Calanus finmarchicus has survived intense periods of climate change. During the last ice age (approx. 18,000 years ago), the species migrated north in order to maintain its large populations. The organism's overwintering strategy, known as diapause, gives it the ability to survive during long periods of food shortage, typical of temperate and high latitudes. During this six-month period of hibernation, many of these organisms will sink to depths of 500–2,500m in the ocean, where they remain at rest until the following spring when they awake and return to the surface waters to breed. Many scientists believe that C. finmarchicus use this strategy as a survival method by reducing physiological costs and predation risk. This ability leads scientists to believe that they may be able to track some of the current changes in climate using the habits of these planktonic organisms.

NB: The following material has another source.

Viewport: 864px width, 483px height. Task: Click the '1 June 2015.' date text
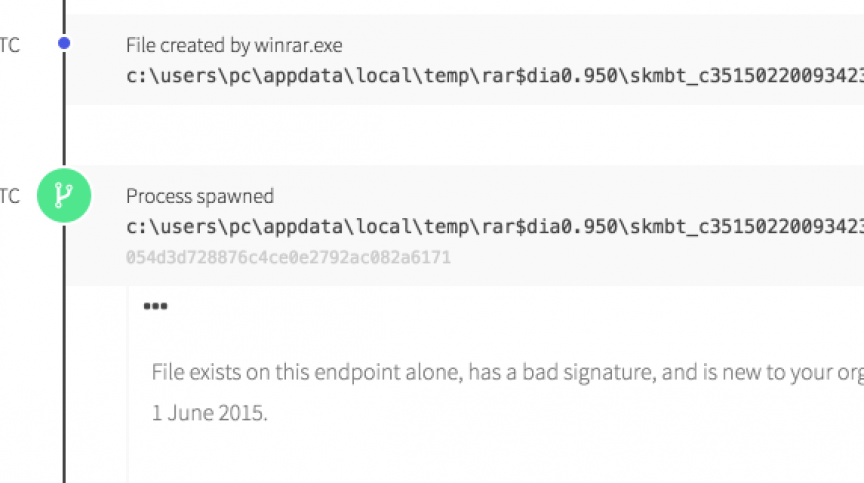[x=210, y=412]
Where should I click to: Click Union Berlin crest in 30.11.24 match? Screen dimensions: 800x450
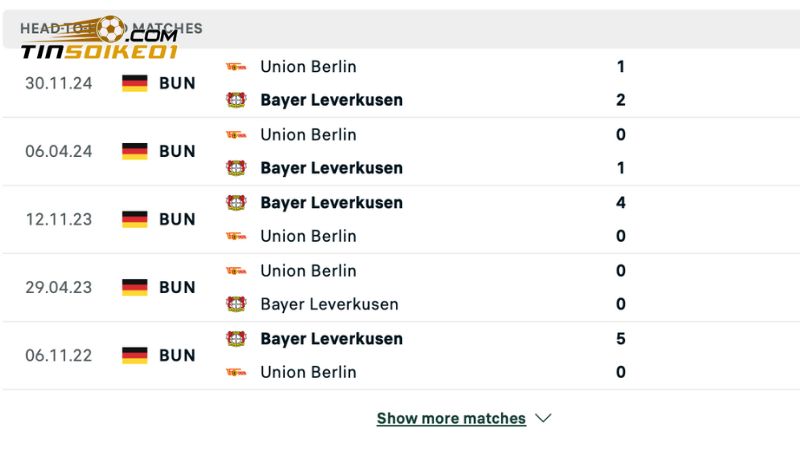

The overwintering strategy employed by C. finmarchicus helps it survive intense starving periods and plays a significant role in the organism's life cycle. During these starving periods C. finmarchicus has shown that it is able to maintain a consistent rate of egg production as well as a constant proportion of adenosine triphosphate (ATP) to carbon; granted their absolute amounts of carbon, nitrogen, and ATP vary significantly. Scientists look at these levels of ATP because they usually remain constant over a range of physiological conditions, making them useful indicators of biomass. Both egg production and ATP composition were previously thought to have varied directly with food availability on a linear scale. More recently, it has been shown that despite low concentrations of phytoplankton (one of the organism's primary food sources), C. finmarchicus maintained relatively high rates of egg production. In fact, these rates were strikingly similar to the egg production rates of those recorded in the lower St. Lawrence estuary, where the water had a much higher concentration of chlorophyll (indicating a larger presence of phytoplankton).

Adults reproduce almost exclusively in surface waters. Calanus eggs are typically 0.05 mm in diameter, and hatch in 2–3 days.